Como encontrei a alegria em um banheiro

Porque às vezes certos luxos são superestimados

Para começar, por mais que pareça, eu não estava chapado quando passei pela experiência que vou descrever a seguir.

Nunca fui a pessoa dos luxos, que viaja direto para o exterior, pede Chandon na balada e só vai em festas que os meninos usam camisa e as meninas, salto alto. Na verdade, como já deixei bem claro em posts passados, me sinto agradecido por ser uma pessoa bagaceira. E recentemente tive a oportunidade de sentir isso na pele. Não eu nunca tivesse sentido antes, mas uma vez que as coisas estão escritas e expostas, começo a ver tudo de um ponto de vista diferente. É como se o sentimento fosse dissecado em diversas camadas que podem ser analisadas uma a uma.

Há alguns dias atrás tive a oportunidade de viajar sozinho para outro país, o que por si só já é uma experiência incrível (mas vamos deixar a fobia social para outro texto). E apesar de ter conhecido alguns restaurantes, cafés, lugares e pessoas bem legais, a melhor coisa de toda a experiência estava no meu quarto de hotel: uma banheira.

E antes que qualquer um possa achar que eu estou de zoeira (como na maioria das vezes), quero aqui jurar pela alma sagrada de RuPaul que tudo nesse texto é 120% verdadeiro.

Eu nunca tinha tomado um banho de banheira na minha vida.

E foi uma das melhores coisas que aconteceram nos últimos dias.

Estar imerso em uma banheira com água muito quente (quase virei uma canja), por pelo menos uma meia hora sem pensar em absolutamente nada enquanto eu ouvia “Super Rich Kids” e “Pilot Jones”, ambas do Frank Ocean, vai com certeza entrar na minha lista de melhores sensações do mundo. E acho que só consigo valorizar essa sensação relativamente simples por nunca ter sido o menino dos luxos. Dessa forma eu não me arrependo de não ter vivido alguma experiência parecida no passado, porque hoje ela me traz uma alegria e uma paz tão grande que não seriam possíveis se ela fosse “mais uma no meio das milhares de experiências incríveis que já vivenciei”.

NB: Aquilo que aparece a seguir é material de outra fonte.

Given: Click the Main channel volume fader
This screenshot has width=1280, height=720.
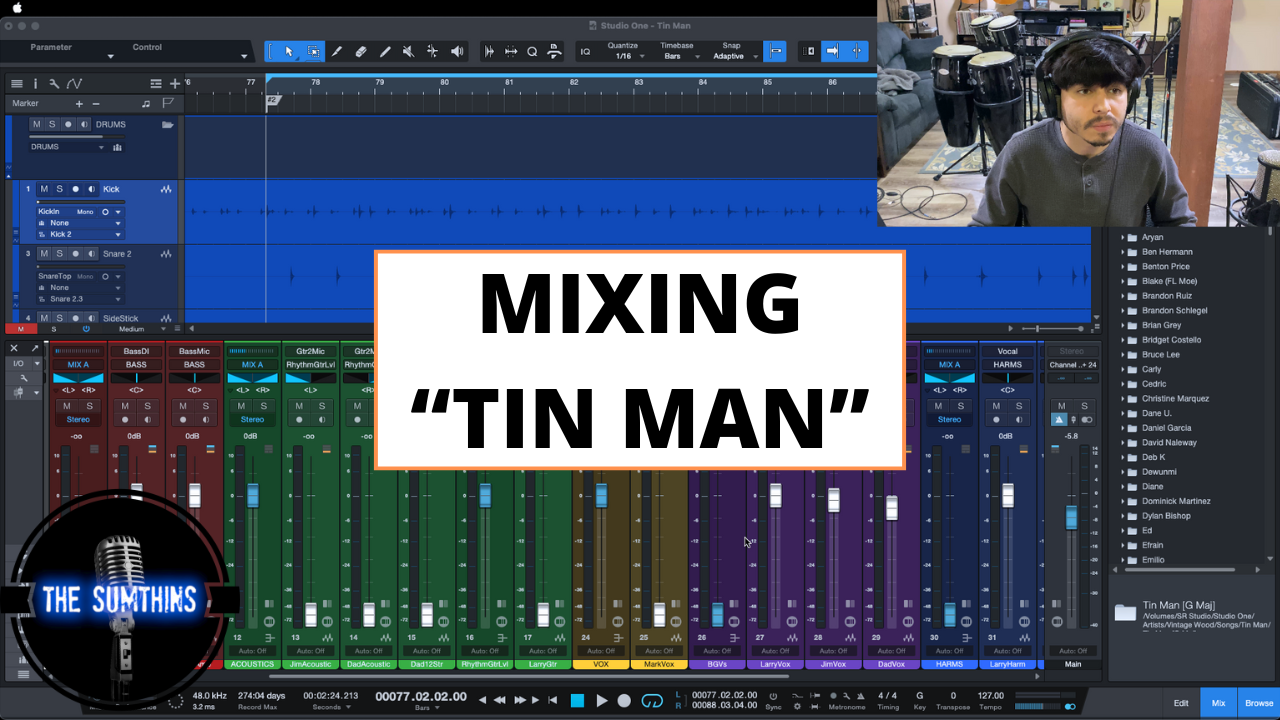Looking at the screenshot, I should tap(1071, 517).
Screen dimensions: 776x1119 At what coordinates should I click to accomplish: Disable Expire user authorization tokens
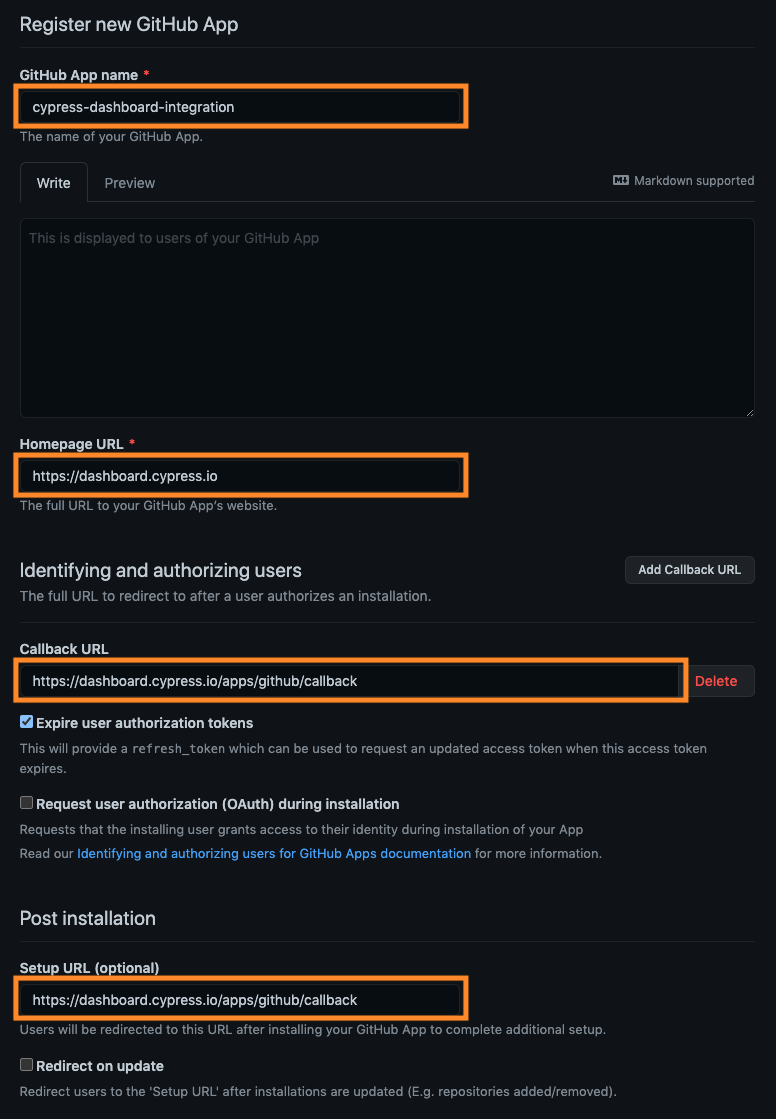(25, 722)
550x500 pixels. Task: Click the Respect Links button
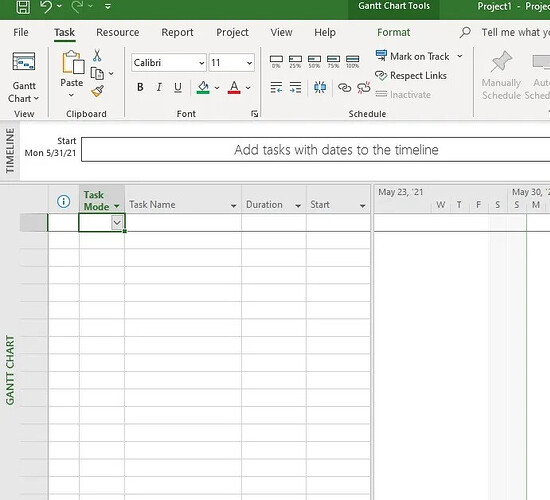[411, 75]

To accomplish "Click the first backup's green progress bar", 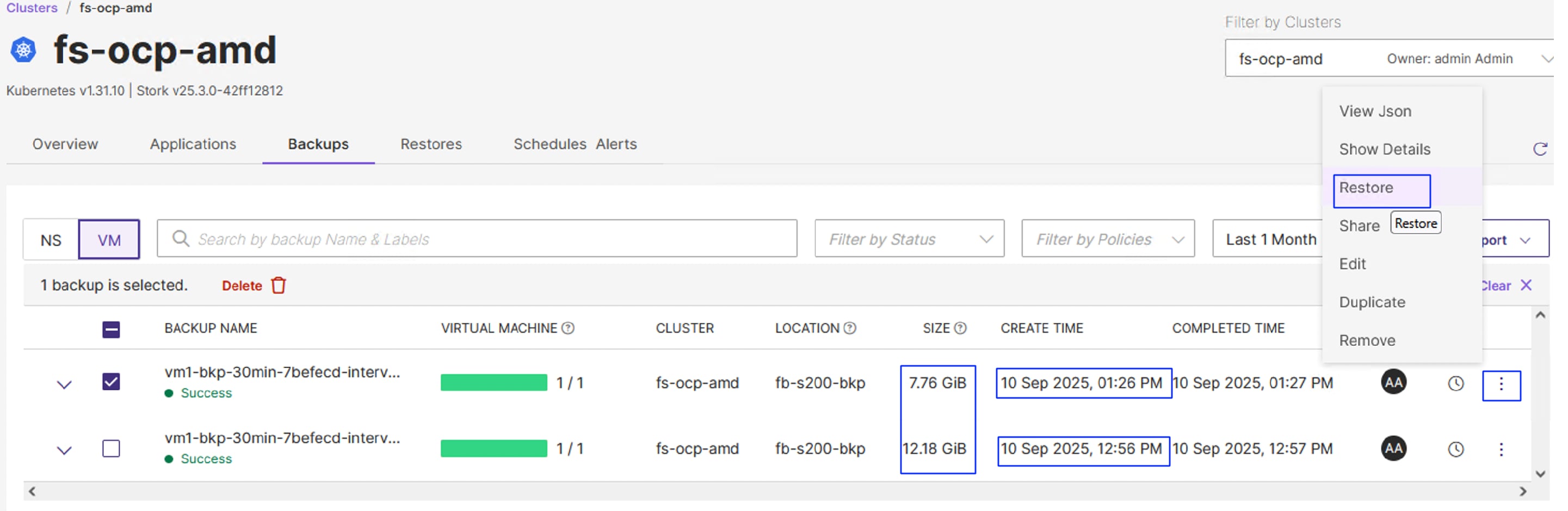I will pos(493,383).
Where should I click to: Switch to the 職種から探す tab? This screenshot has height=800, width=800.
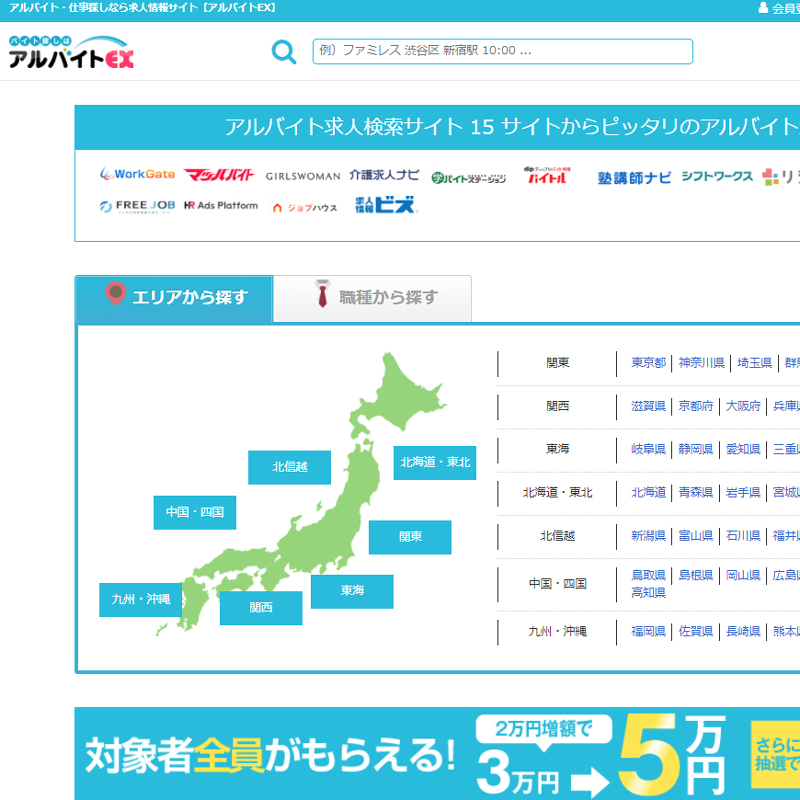point(372,298)
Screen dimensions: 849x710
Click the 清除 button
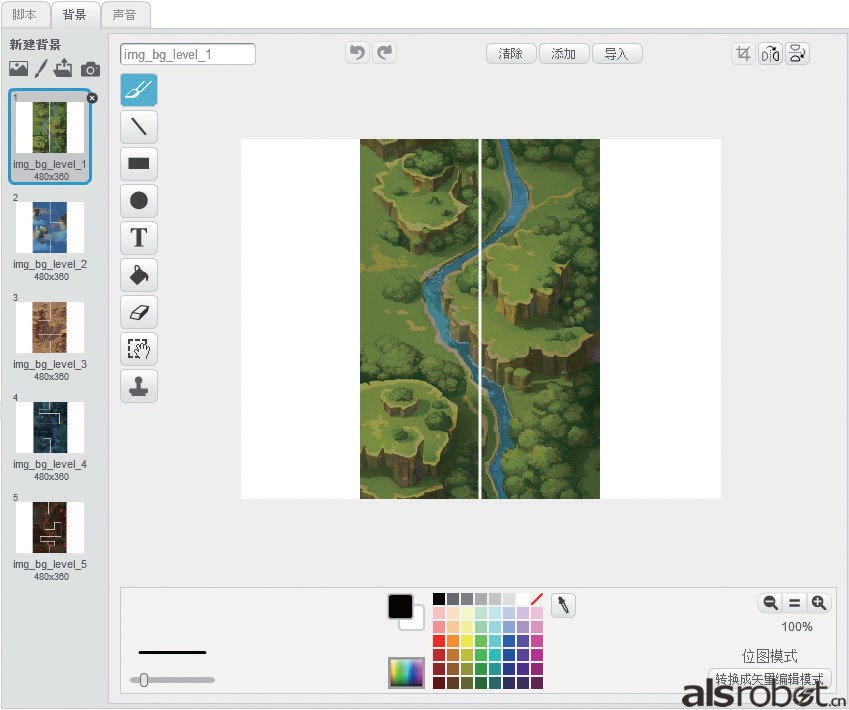pyautogui.click(x=510, y=54)
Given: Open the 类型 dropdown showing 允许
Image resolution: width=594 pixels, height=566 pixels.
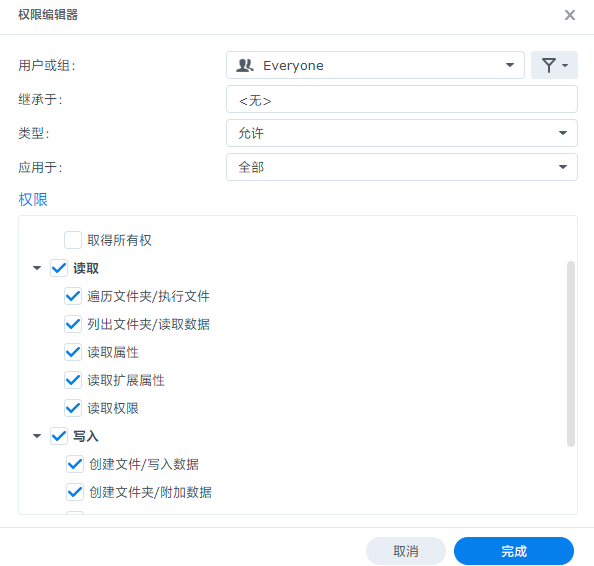Looking at the screenshot, I should point(402,133).
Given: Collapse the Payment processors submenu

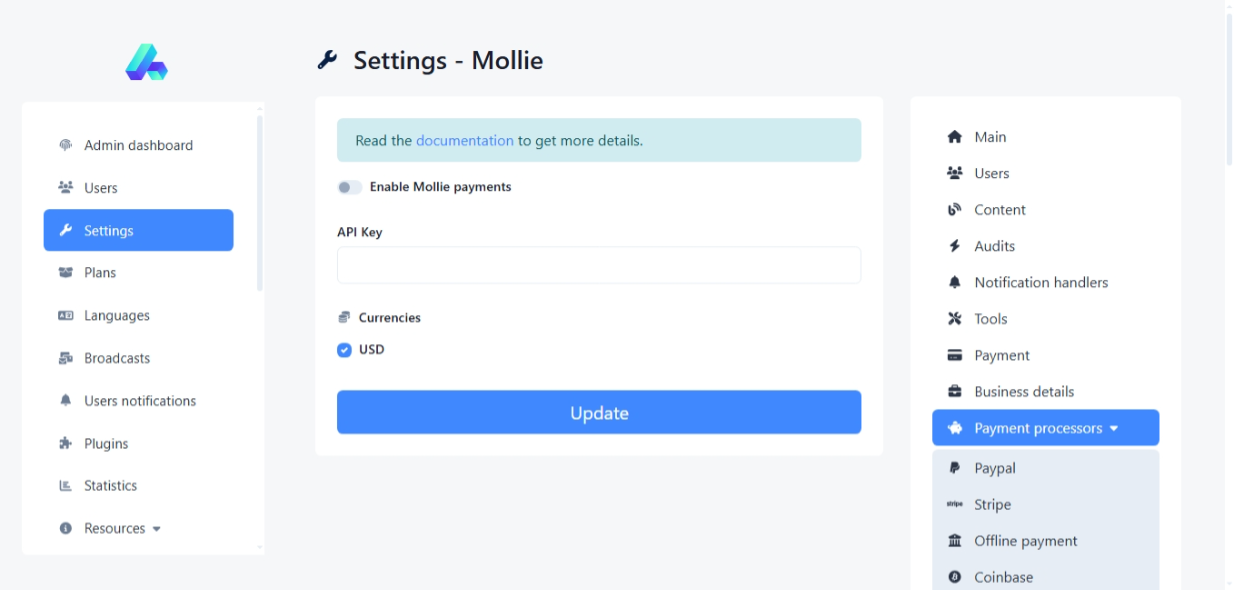Looking at the screenshot, I should pyautogui.click(x=1045, y=428).
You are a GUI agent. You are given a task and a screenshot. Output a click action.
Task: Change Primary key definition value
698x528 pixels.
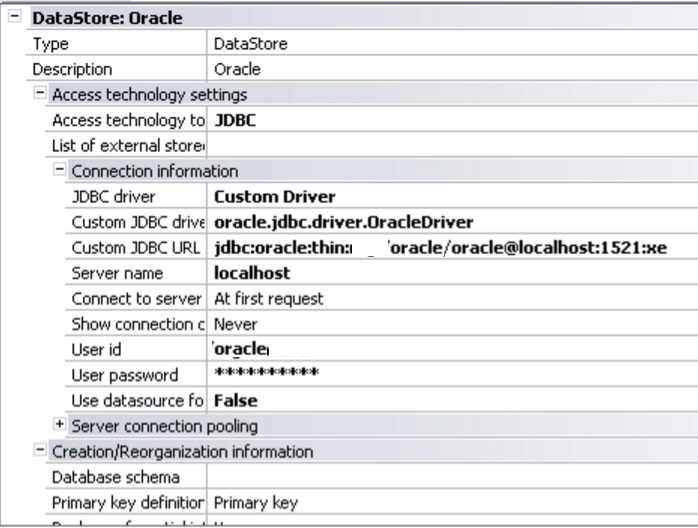pyautogui.click(x=256, y=503)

Não se permitir sentir prazer em algumas simplicidades do nosso dia a dia está aos poucos matando nossa capacidade de nos sentirmos alegres. Ficamos o tempo todo em busca de algo tão platônico que nos levará ao Nirvana, que esquecemos de buscar o melhor de coisas pequenas, mesmo elas parecendo bobas para algumas pessoas, como um por do sol para te distrair num dia difícil no trabalho, ser presenteado com uma paçoca, abrir a janela e ter uma vista legal pela manhã, ou tomar um banho de banheira.

Tente, de agora em diante, prestar um pouco mais de atenção nessas coisas simples e aprenda a tirar o melhor delas. Consigo te garantir que isso não só vai melhorar sua qualidade de vida, como você se sentirá bem consigo mesmo muito mais vezes.

E aí, de repente, “encontrar a felicidade” vai deixar de parecer tão complicado quanto antes.